SUPPLIED TEXT below:

When a Prostate cancer is detected early, it is relatively straightforward to monitor. When the cancer starts to develop and progress, such has happened to me (my Gleason score went up to 3+4 after the last biopsy) then treatment options are considered. For me, none of these included drugs. In fact I am not aware of any suitable drug based therapies for a localised, medium risk case such as mine. The options I had been offered were surgery, radiation and HIFU (High Intensity Focused Ultrasound). 

I have opted for HIFU. The doctor informed me that it is a day procedure. I will have 2 weeks recovry time off work and a month off playing football. That is it. I will presumably have antibiotics and pain killers around the time of the treatment. That will be that. The biggest risk to me is that the HIFU doesn't work and I'll have to have a follow up treatment. I cannot pretend that it all sounds pleasant, it doesn't. If I wasn't dealing with a potentially life threatening and limiting disease, there is no way I'd be having such things done. But I have two friends who are living with a Prostate Cancer that has spread into their bones and invaded their bodies. They are having hormone therapy and are simply managing the disease. Both are doing well and coping, but both would give the world to be in my position, where the disease is treatable as opposed to managable.

End of SUPPLIED TEXT.
EXTRACTED INFORMATION below:

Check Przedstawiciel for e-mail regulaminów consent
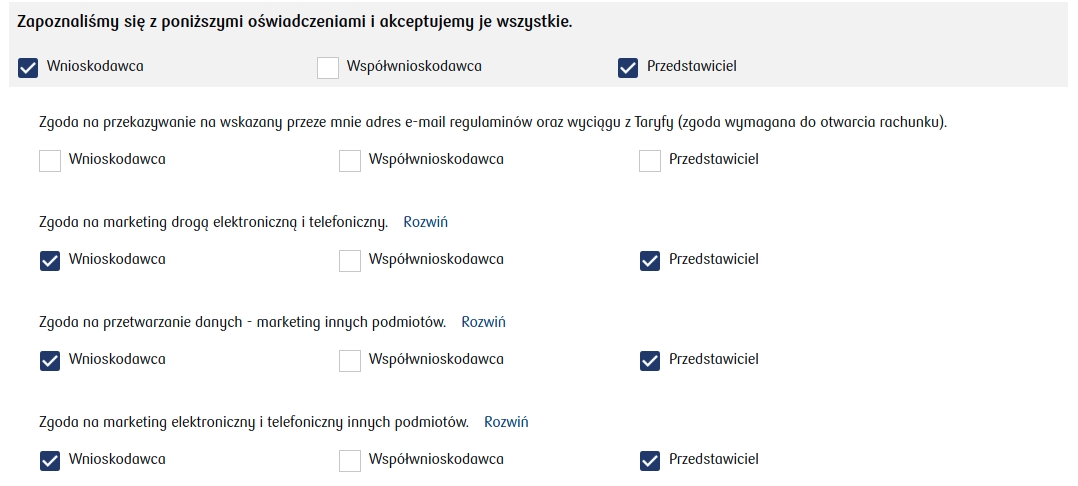1078x486 pixels. [x=650, y=160]
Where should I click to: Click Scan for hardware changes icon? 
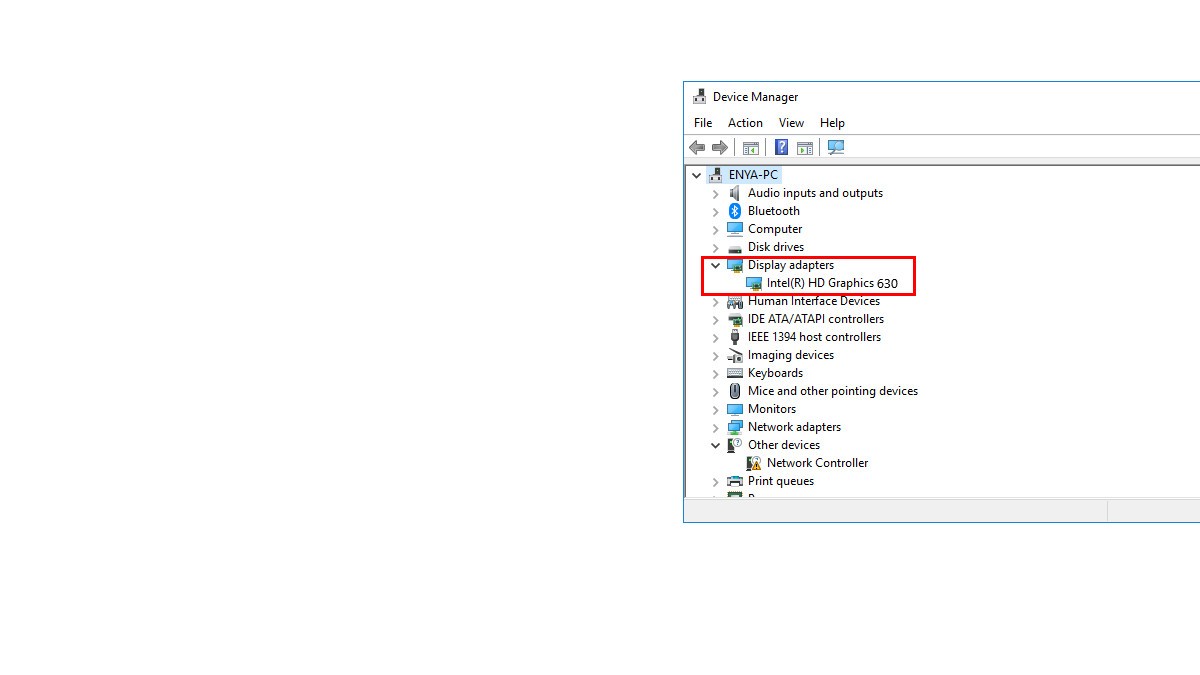tap(836, 148)
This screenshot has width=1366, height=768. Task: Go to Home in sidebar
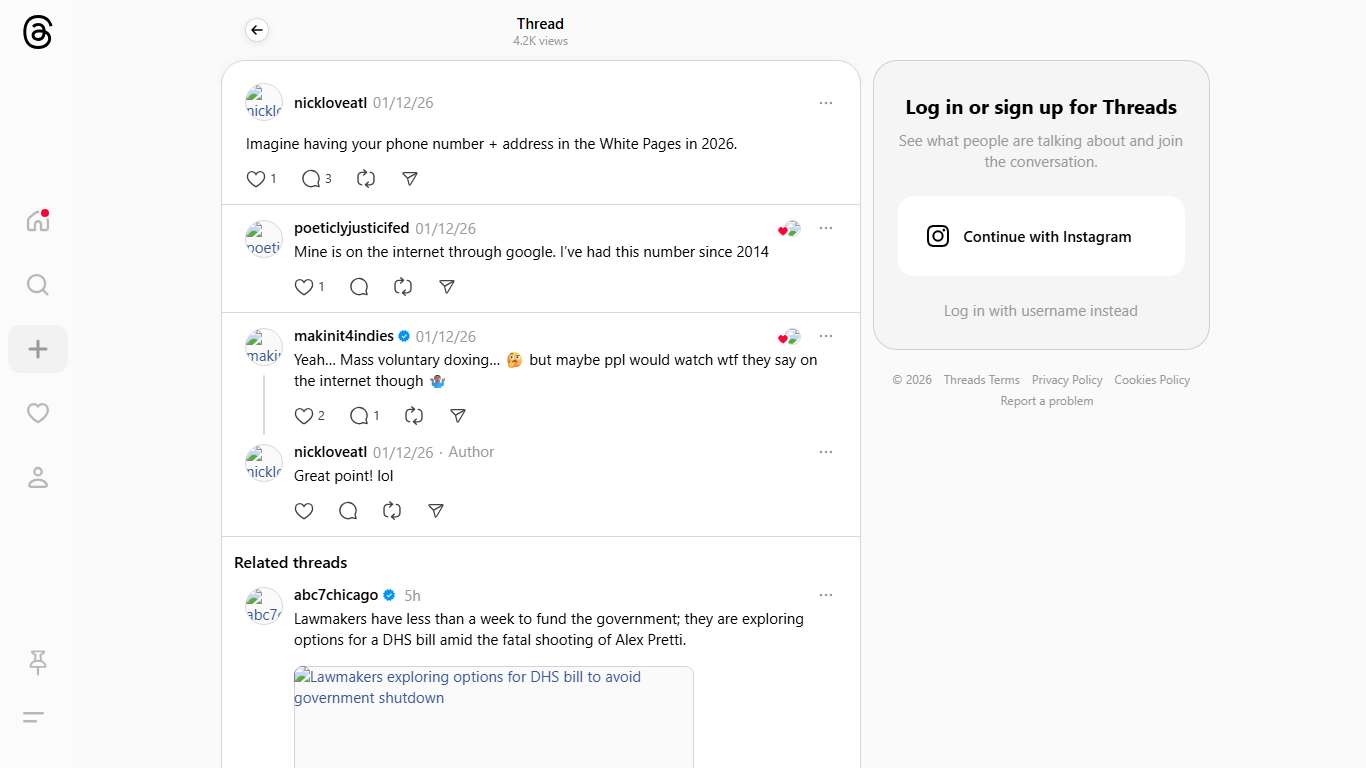[x=37, y=221]
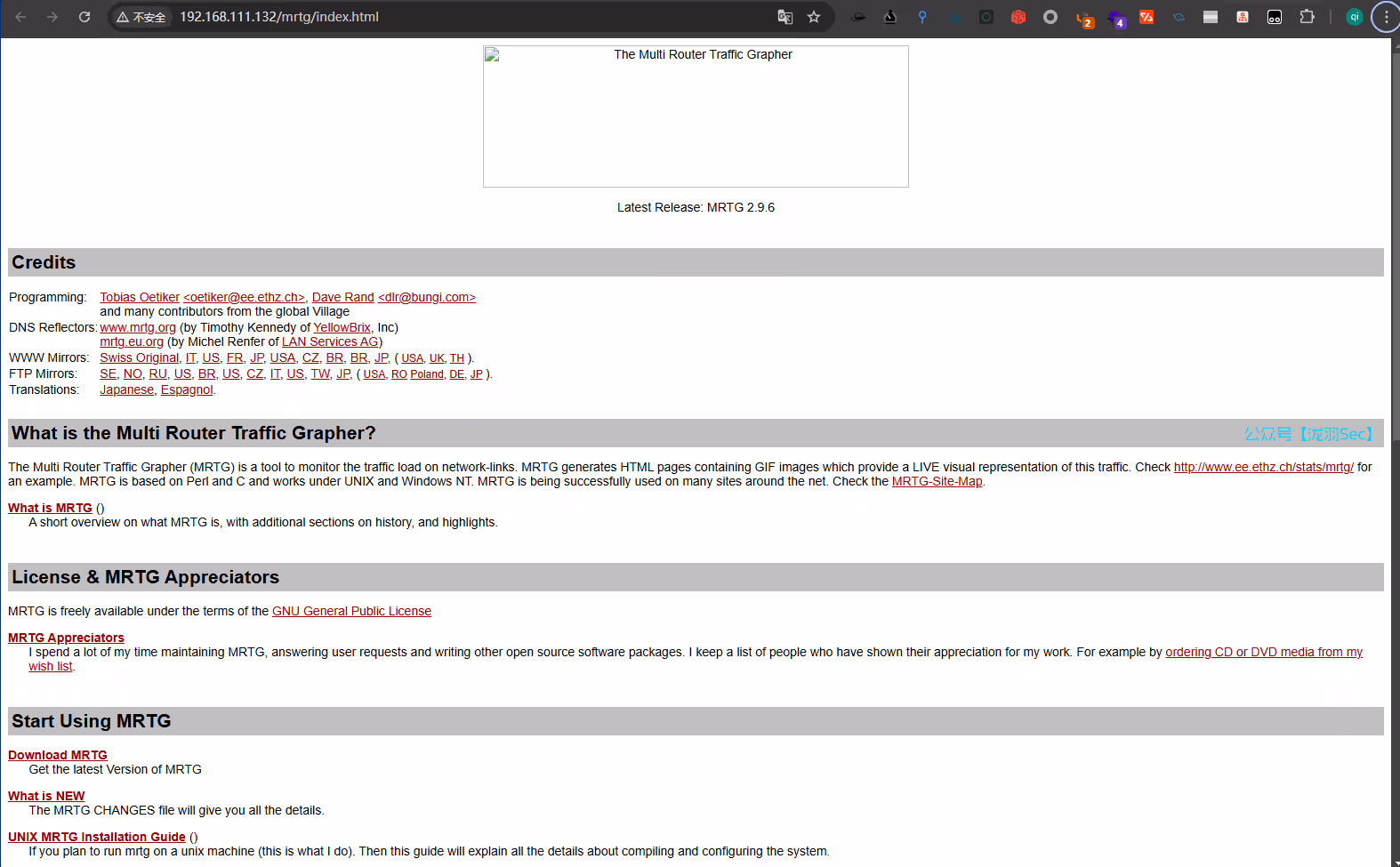
Task: Click the red dice extension icon
Action: pyautogui.click(x=1018, y=17)
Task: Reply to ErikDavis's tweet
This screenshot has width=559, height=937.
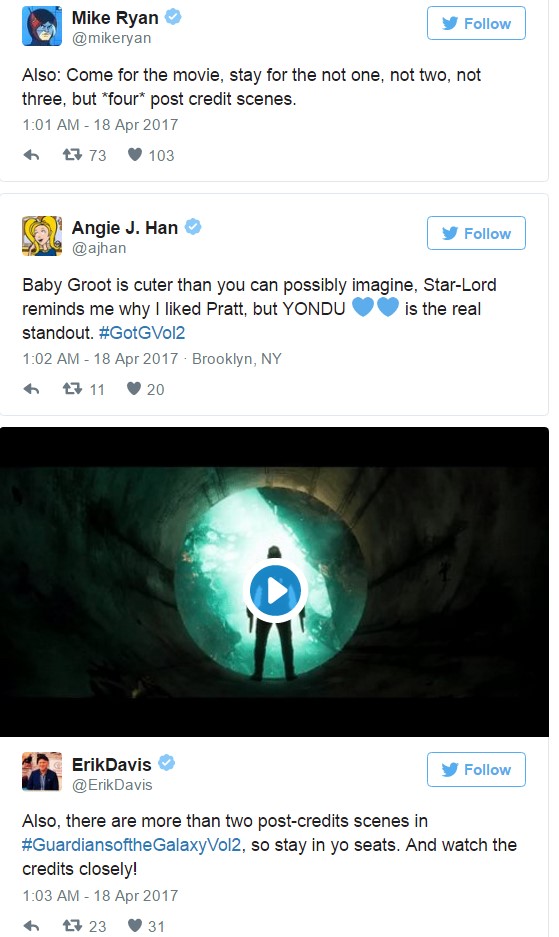Action: 31,926
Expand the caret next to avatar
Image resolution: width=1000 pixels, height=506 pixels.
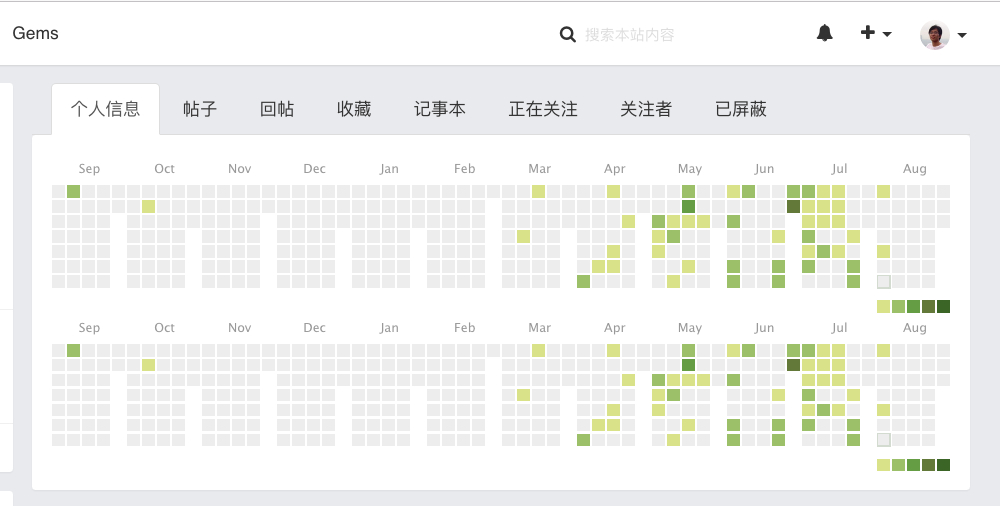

End of EXTRACTED INFORMATION.

### YOUR TASKS
• 1. In the prostate cancer account, what did the writer's Gleason score rise to after the last biopsy?
• 2. List every treatment option the prostate cancer account says the writer was offered.
• 3. Continue the prostate cancer account from the point where it stops.

### ANSWERS BELOW
• 1. 3+4

• 2. Surgery, radiation, and HIFU (High Intensity Focused Ultrasound).

• 3.
What worries me about the misconceptions which the likes of Brian inadvertently spread is that it scares people. When Brian goes down to the Rotary Club for a G&T and tells his friends that this awful blogger has been sent round the bend by powerful anti cancer drugs, how will they react? Just suppose their doctor urges them to have a PSA test as part of a general wellbeing checkup. If they think "Oh yes, but I remember Brian saying that blogger was sent bonkers by the drugs after he had that" will they be so keen to get checked out? If Brian was simply one person with a misconception, I wouldn't be moved to comment, but his perception seems to be the norm. One of the most common reactions I get when I tell people that I am on "active surveillance" and the NHS are simply waiting for the disease to progress they say "It's those bloody Tories cutting NHS budgets, it's terrible".  I then have to spend half an hour defending the NHS and the funding for cancer treatment and explaining that "active surveillance" is by far the best clinical alternative for people in my position. 

So to sum up. If someone tells you they have been diagnosed with cancer, don't assume they are on medication. Don't assume that they are going to die or even have a vastly diminished quailty of life. Don't assume they won't be doing what I will be doing in an hours time and playing football. If they tell you, it is probably because they are hoping you will give them support. Whatever the prognosis, listen to what they have to say. Do not make assumptions. If they say they have a treatable cancer, that is because they have a treatable cancer. Doctors do not lie. If the news is worse, then they will need love and encouragement. I am extremely lucky. For all of my consultations, my wife has attended with me. I know some people who "spare" their nearest and dearest the pain of having to listen. I would suggest that in general it is better to take someone along for emotional support. If a friend doesn't have anyone to take, maybe you can offer to go with them. But most of all listen and don't make assumptions. When people see comments such as Brians, they assume there is an element of truth in them. They assume that the situation is far more serious than it really is. Whilst I am really not that bothered, when I get phonecalls from friends who have heard I am in a bad way, that is the downside. Each one means I spend half an hour reassuring them that I'm fine (and i'm sure they don't really believe me). But that is the truth and there are many people in my situation.